## Extrait:
####################

Statut : prescription initiale hospitalière valable 6 mois. Renouvellement à l’identique par tous les médecins.

Liste I, remboursement SS à 100 %.

Notre avis : L’efficacité du tacrolimus est identique voire supérieure à celle de la ciclosporine. Son profil d’effets indésirables n’est pas plus mauvais. Il bénéficie d’une ASMR modeste (niveau III).

Renagel (Sevelamer)

Genzyme

Mode d’action : chélateur du phosphate. Au niveau du tube digestif, le sevelamer réduit la concentration de phosphate dans le sérum. Il possède aussi la propriété de fixer les acides biliaires, diminuant de 15 à 30 % le taux de LDL-cholestérol.

Caractéristiques : Renagel est indiqué dans le contrôle de l’hyperphosphorémie chez l’adulte hémodialysé. Il est utilisé dans le cadre d’une approche thérapeutique multiple, pouvant inclure des suppléments calciques, de la vitamine 1,25-dihydroxy-D3 (ou un analogue) pour prévenir le développement d’une ostéodystrophie rénale. L’occlusion intestinale est une contre-indication à la prescription de Renagel. Les effets indésirables les plus fréquemment rencontrés sont des troubles digestifs, des troubles respiratoires, une hypotension, du prurit, des douleurs thoraciques, abdominales, une thrombose, un oedème, aussi imputables à l’insuffisance rénale en phase terminale.

####################

## Données fournies:

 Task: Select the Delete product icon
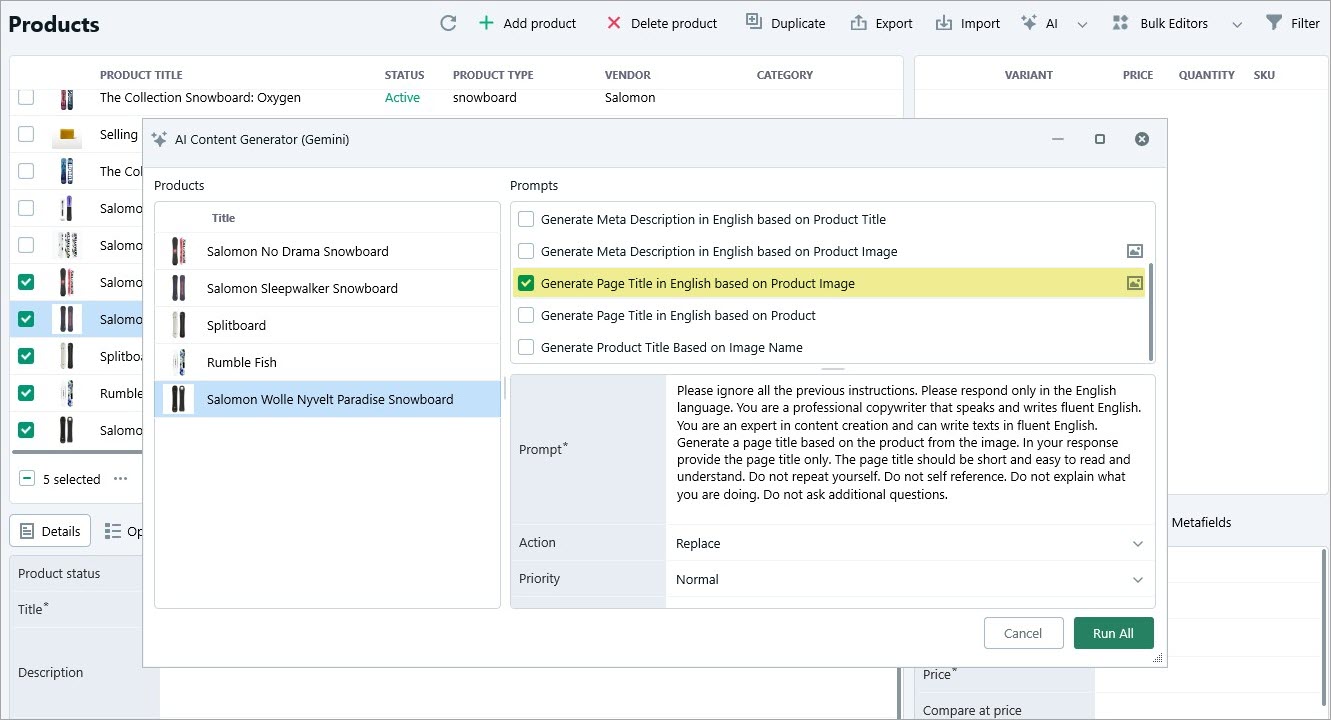pos(614,22)
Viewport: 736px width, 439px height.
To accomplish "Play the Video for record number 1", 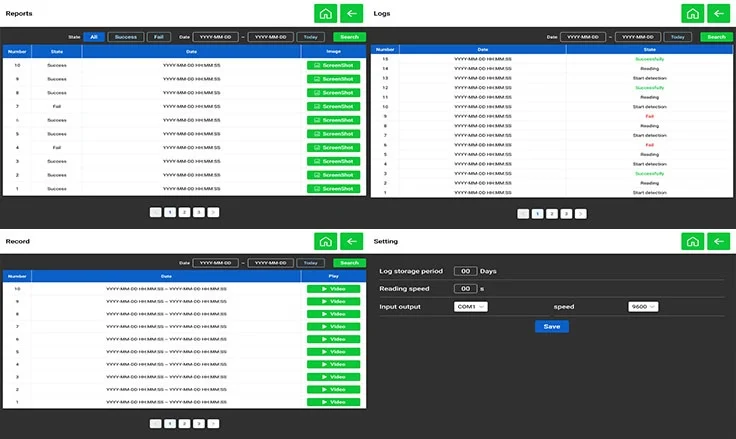I will point(333,402).
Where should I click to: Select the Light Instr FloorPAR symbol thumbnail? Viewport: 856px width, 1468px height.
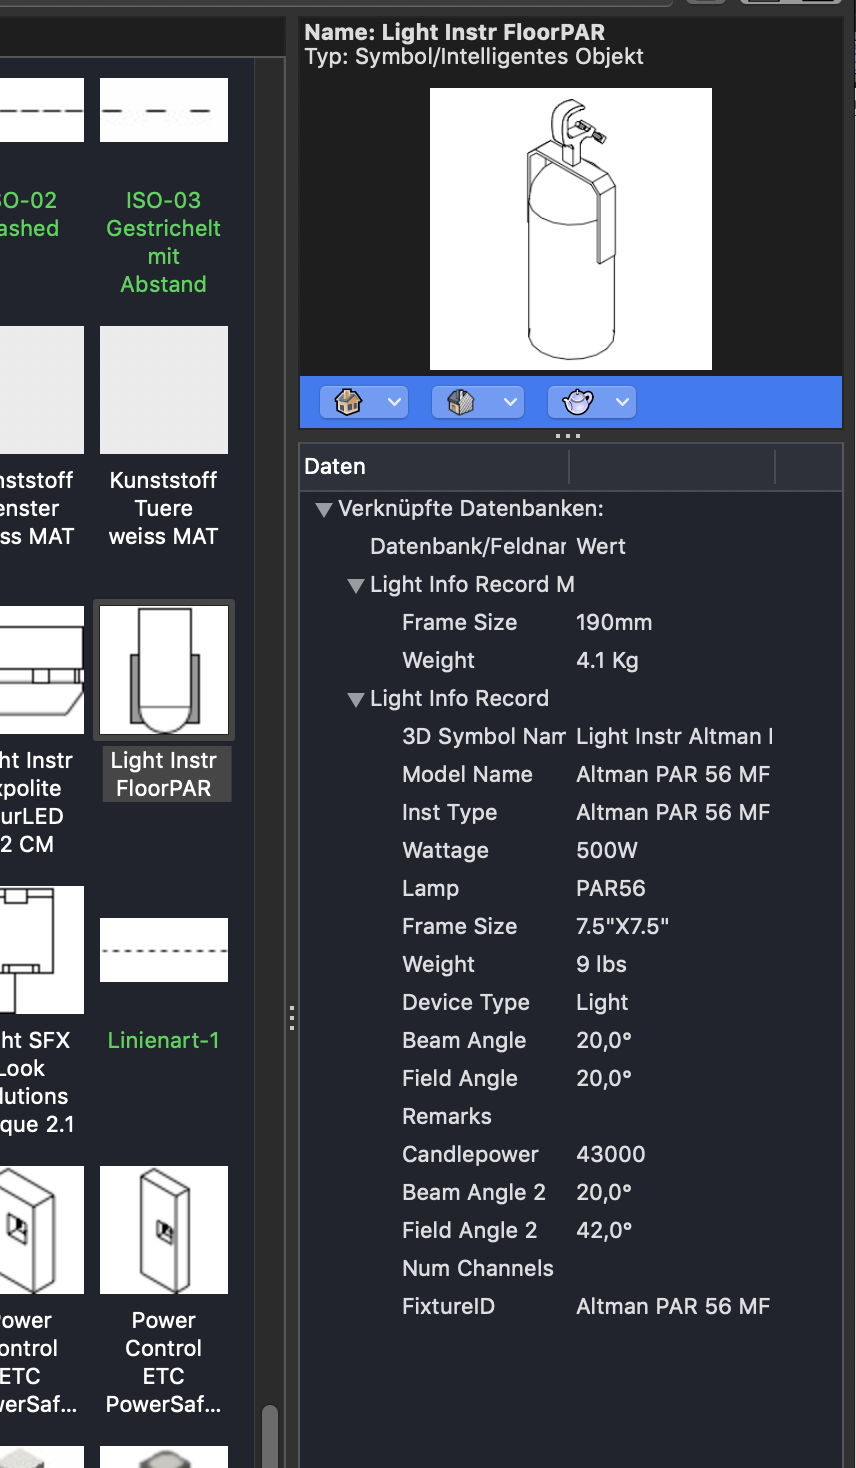[x=164, y=669]
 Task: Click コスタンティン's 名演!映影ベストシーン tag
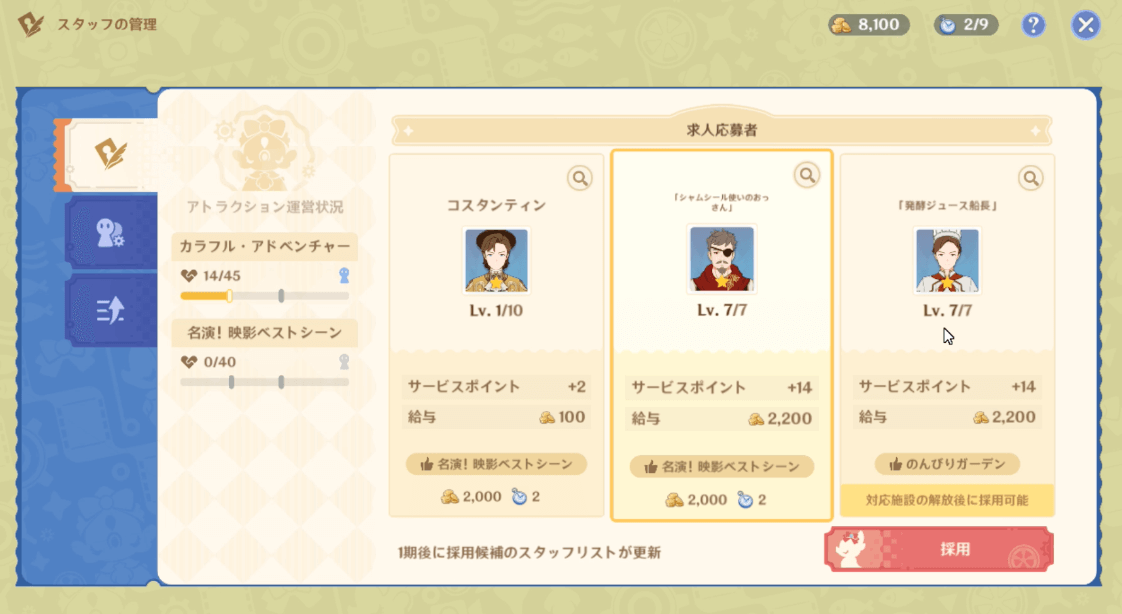click(496, 464)
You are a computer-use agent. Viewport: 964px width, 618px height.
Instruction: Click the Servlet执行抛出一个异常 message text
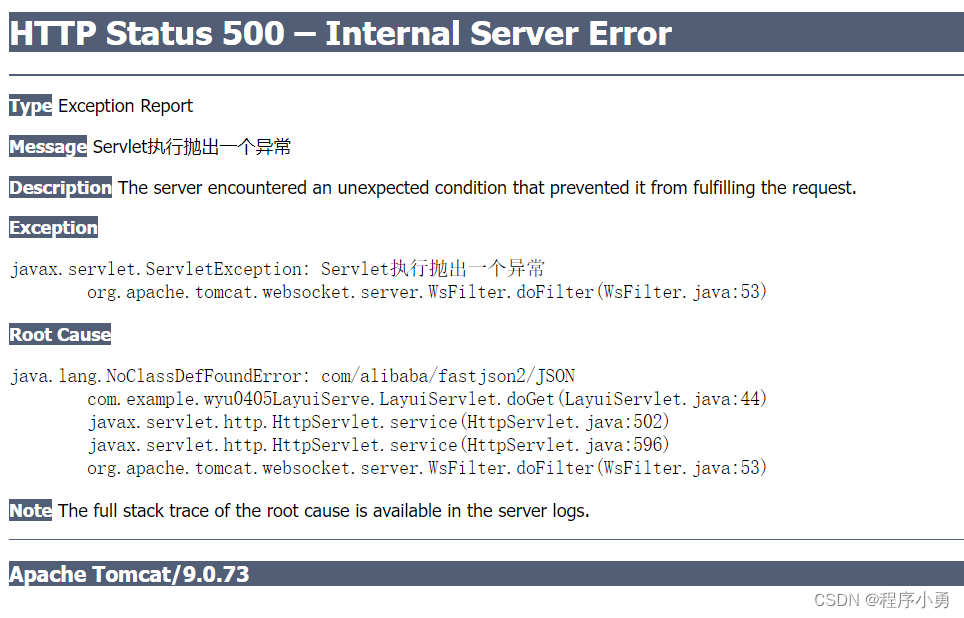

####################

## Exercices:
1. Répondez aux questions suivantes à l'aide de l'extrait sur les médicaments.
(a) Combien de temps la prescription initiale hospitalière reste-t-elle valable ?
(b) Quel niveau d'ASMR le tacrolimus obtient-il ?
(c) Quelle contre-indication à la prescription de Renagel est mentionnée ?
2. Rédigez la suite de l'extrait sur les médicaments.

## Corrigé:
1.
(a) Six mois.
(b) Une ASMR modeste (niveau III).
(c) L'occlusion intestinale.

2.
Statut : liste I, remboursement SS à 65 %.

Notre avis : Le sevelamer présente un intérêt particulier dans la mesure où il diminue l’incidence des épisodes hypercalcémiques par rapport aux traitements par des chélateurs de phosphate à base de calcium. D’où son ASMR importante (II).

Viraféronpeg (Peginterféron alfa-2b recombinant)

Schering-Plough

Mode d’action : immunostimulant. Viraféronpeg est un dérivé pégylé d’interféron alfa-2b recombinant conjugué avec un polyéthylène-glycol. L’interféron exerce son activité cellulaire en se fixant spécifiquement sur des récepteurs de membrane. Son mode d’action antiviral n’est pas connu, mais il semble modifier le métabolisme de la cellule hôte. La réplication virale est inhibée et les virions fils sont incapables de quitter la cellule.

Caractéristiques : Viraféronpeg est indiqué dans le traitement des patients atteints d’hépatite C chronique active, seul ou associé à la ribavirine. Viraféronpeg est utilisé en monothérapie essentiellement en cas d’intolérance ou de contre-indication à la ribavirine. Ses effets indésirables les plus fréquents sont ceux déjà rencontrés sous interféron alpha : le syndrome pseudo-grippal ainsi que les inflammations au point d’injection, les troubles psychiatriques (dépression ou insomnie) et l’alopécie.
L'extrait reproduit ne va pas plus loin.